Sorry if this is HTML mailed. I don't know how to control those settings
COMPRESSED SWAP
This is mainly for things like linux on iPaq (handhelds.org) and people who like to play (me :), but how about compressed swap and RAM as swap? To be plausable, we need a very fast compression algorithm. I'd say use the following back pointer algorithm (this is headerless and I coded a decompressor in 6502 assembly in about 315 bytes) and 100k block sizes (compress streams of data until they are 100k in size, then stop. Include the cap at the end in the 100k).
Here is how the compression works (use fixed width font):
;
; Type Size Description
; Byte 1 Distance to the next backpointer. 0 means end-of-stream.
; Stream X Just straight data, no work needbe performed on it.
; Byte 1 Distance (up to 256, it's base 1) back to seek
; Byte 1 Number of bytes (Up to 255) to copy. 0 means don't
; really do anything (for chaining pointers in large
; areas of nonredundant data)
;
; The above repeats until the end of the stream is reached. Teach by example!
;
; 04 00 01 02 03 03 03 04 00 01 02 03 05 04 06 01 03 00 00 00
; ^ & # ^ & # ^ & # ^
; ^ = Distance to next; & = backseek; # = duplicate length
;
; The above stream uncompresses to:
; 00 01 02 03 00 01 02 00 01 02 03 01 02 00 01 01 03
;
; Note how very small datasets do not compress well. Very large would
; begin to catch up. This is only a 17 byte dataset.
Also, use a booyer-moore algorithm to do the redundancy searching (modify the one in the fdber project at fdber.sourceforge.net to work on binary data, for instance) to further speed it up. In the end I'd project about a 2-4k code increase (compiled/assembled) in the kernel size, plus 256 bytes for the compression/decompression buffer, plus the dedicated 100k to load the compressed block into RAM. So about 2-4k increase in the kernel size and 105k increase in RAM usage.
The feature should be optional, and controlled by swapon options. For instance:
swapon -o compress /dev/hda5
The above could turn a swap partition on under compressed swap mode. Of course we only would want to use 100k blocks of compressed data, but some extra code can allow the user to configure it:
swapon -o compress=1M /dev/hda5
1 MB block size for instance if you want. Don't make this too limited; if such a thing were implimented, with such an option, I'd still expect the following to work:
swapon -o compress=1247299 /dev/hda5
to load a swap partition with 1,247,299 byte blocks. Of course there'd be a rediculous cap on the high end (500 MB block size?!!!!!!!!!!!!), and an impossible cap on both ends (block size > available RAM; block size < 5 (a valid stream fits in 4 but it can't store any data or be processed)).

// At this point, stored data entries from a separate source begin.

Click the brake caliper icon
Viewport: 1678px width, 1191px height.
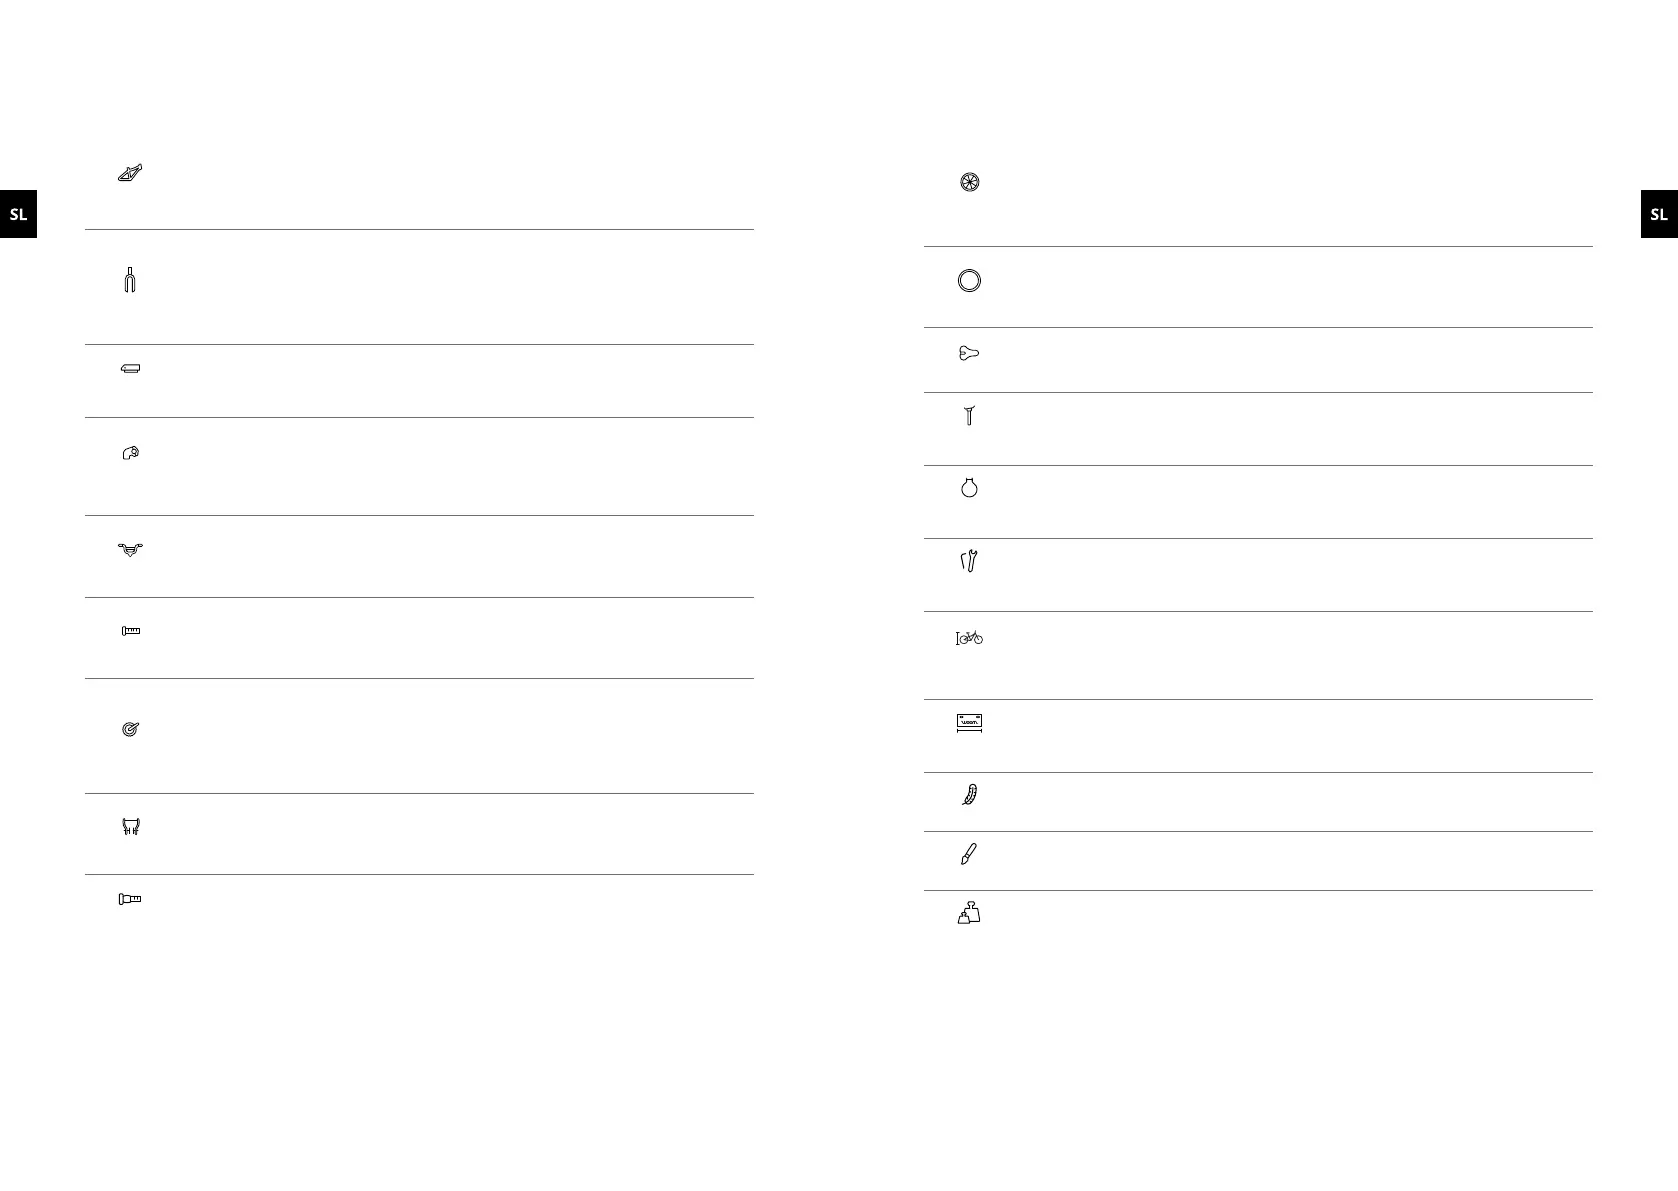pyautogui.click(x=130, y=826)
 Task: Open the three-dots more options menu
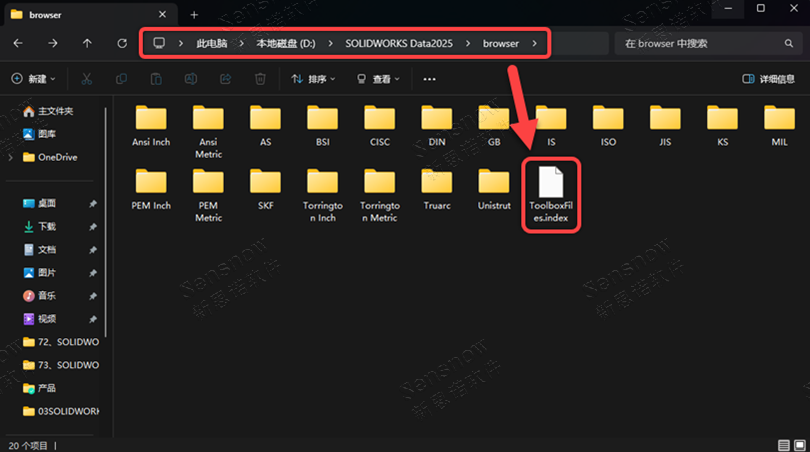coord(430,79)
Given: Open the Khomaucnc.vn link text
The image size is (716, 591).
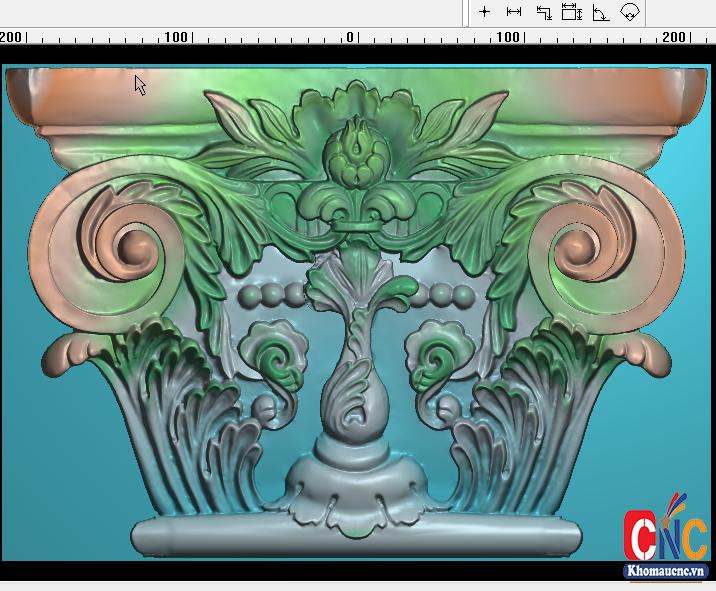Looking at the screenshot, I should pyautogui.click(x=665, y=572).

For predicting available swap, just take statistics and do some calculations, figure out what the average ratio is, and give that times real size as the total swap size. If you really really care that much, discard outliers.
SWAP ON RAM
The other feature, for handheld devices, is for all those iPaqs with 32 or 64 MB RAM: swap-on-RAM. This is useless (i.e. swap on a RAMdisk), but with the swap compression it becomes useful.
Swap on RAM allows the swap driver to use RAM directly as swap, i.e. not as a swap file on a ramdisk. For instance:
swapon -o compress -o swaponram=16M
The above would use 16 MB of my RAM as a compressed swap file, negating the overhead of disk access, filesystem control, ramdisk control, and so on. On an iPaq with 32 MB RAM, I could access say 16 M RAM (physical) and 32 MB swap now, giving me 1.5x my real ram (predicted). With 64 MB, it would be 82 MB RAM (1.25x real RAM), or I could just use 32MB (1.5x = 96 MB) or even 48 MB (1.75x = 112 MB). Can't use all of it of course; and the more I use the more it swaps.
When a real swap and a RAM swap exist, a RAM swap should be the first choice for swapping out (highest precidence). This would keep performence up the most under these odd conditions.
CONCLUSION
I think compressed swap and swap-on-ram with compression would be a great idea, especially for embedded systems. High-performance systems that can handle the compression/decompression without blinking would especially benefit, as the swap-on-ram feature would give an almost seamless RAM increase. Low-performance systems would take a performance hit, but embedded devices would still benefit from the swap-on-ram with compression RAM boost, considering they can probably handle the algorithm. I am looking forward to seeing this implimented in 2.4 and 2.5/2.6 if it is adopted.